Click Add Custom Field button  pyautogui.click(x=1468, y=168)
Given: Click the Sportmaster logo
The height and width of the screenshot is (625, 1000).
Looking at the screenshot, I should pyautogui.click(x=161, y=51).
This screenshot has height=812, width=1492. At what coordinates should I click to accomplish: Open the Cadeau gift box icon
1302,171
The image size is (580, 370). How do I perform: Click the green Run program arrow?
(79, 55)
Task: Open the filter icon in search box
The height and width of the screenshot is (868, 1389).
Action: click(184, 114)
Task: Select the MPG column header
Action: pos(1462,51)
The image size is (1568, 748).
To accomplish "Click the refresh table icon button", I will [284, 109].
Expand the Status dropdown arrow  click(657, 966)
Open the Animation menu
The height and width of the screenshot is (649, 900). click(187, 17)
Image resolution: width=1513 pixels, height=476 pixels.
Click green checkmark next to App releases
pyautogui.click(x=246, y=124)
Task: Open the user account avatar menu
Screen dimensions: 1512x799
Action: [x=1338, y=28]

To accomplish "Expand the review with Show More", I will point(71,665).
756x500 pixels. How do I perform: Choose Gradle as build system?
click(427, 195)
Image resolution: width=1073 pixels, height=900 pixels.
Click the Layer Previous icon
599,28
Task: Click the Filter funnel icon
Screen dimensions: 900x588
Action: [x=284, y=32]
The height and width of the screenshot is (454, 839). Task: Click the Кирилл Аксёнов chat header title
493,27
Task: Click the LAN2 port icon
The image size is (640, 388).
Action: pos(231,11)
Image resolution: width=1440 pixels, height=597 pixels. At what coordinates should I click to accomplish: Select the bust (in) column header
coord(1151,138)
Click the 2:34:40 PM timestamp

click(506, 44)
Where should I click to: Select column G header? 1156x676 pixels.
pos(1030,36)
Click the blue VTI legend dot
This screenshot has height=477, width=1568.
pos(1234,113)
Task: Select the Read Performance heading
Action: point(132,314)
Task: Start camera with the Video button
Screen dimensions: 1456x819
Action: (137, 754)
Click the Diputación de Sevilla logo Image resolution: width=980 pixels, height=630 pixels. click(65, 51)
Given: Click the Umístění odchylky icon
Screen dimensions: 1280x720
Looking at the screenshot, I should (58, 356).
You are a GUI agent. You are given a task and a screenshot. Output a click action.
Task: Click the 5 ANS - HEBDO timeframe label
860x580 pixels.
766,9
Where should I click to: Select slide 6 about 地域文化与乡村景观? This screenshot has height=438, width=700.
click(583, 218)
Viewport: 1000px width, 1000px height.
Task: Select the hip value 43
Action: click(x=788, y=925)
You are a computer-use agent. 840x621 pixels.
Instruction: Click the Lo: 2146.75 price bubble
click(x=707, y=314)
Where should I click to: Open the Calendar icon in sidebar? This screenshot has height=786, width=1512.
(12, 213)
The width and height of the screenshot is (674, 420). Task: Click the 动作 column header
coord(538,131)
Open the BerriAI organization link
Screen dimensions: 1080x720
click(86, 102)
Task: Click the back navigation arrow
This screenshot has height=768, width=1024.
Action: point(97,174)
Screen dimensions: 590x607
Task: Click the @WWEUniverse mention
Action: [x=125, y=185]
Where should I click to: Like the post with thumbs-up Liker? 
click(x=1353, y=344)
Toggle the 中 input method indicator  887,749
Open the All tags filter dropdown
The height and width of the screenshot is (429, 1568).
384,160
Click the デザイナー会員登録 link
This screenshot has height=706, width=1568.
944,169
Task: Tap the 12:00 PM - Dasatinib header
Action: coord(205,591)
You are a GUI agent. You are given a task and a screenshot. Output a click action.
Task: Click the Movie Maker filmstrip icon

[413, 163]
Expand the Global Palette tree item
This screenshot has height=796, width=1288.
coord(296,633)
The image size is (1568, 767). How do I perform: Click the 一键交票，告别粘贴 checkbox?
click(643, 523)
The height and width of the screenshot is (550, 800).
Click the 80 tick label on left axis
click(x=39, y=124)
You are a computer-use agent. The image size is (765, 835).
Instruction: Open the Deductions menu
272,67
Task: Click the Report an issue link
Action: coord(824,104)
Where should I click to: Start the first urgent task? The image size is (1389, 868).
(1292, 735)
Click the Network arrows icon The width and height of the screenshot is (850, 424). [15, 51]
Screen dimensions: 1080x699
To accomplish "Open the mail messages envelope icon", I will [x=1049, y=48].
┄┄┄┄┄┄
INSTRUCTIONS TO FOLLOW >> Your answer should be the lines of the listing above between the line holding "Given: Click the Umístění odchylky icon" and the line holding "Task: Click the back navigation arrow", inclusive, restated word for word and alone.

ANSWER TO THE EXERCISE >>
Given: Click the Umístění odchylky icon
Screen dimensions: 1280x720
Looking at the screenshot, I should (58, 356).
You are a GUI agent. You are given a task and a screenshot. Output a click action.
Task: Click the 5 ANS - HEBDO timeframe label
860x580 pixels.
766,9
Where should I click to: Select slide 6 about 地域文化与乡村景观? This screenshot has height=438, width=700.
click(583, 218)
Viewport: 1000px width, 1000px height.
Task: Select the hip value 43
Action: click(x=788, y=925)
You are a computer-use agent. 840x621 pixels.
Instruction: Click the Lo: 2146.75 price bubble
click(x=707, y=314)
Where should I click to: Open the Calendar icon in sidebar? This screenshot has height=786, width=1512.
(12, 213)
The width and height of the screenshot is (674, 420). Task: Click the 动作 column header
coord(538,131)
Open the BerriAI organization link
Screen dimensions: 1080x720
click(86, 102)
Task: Click the back navigation arrow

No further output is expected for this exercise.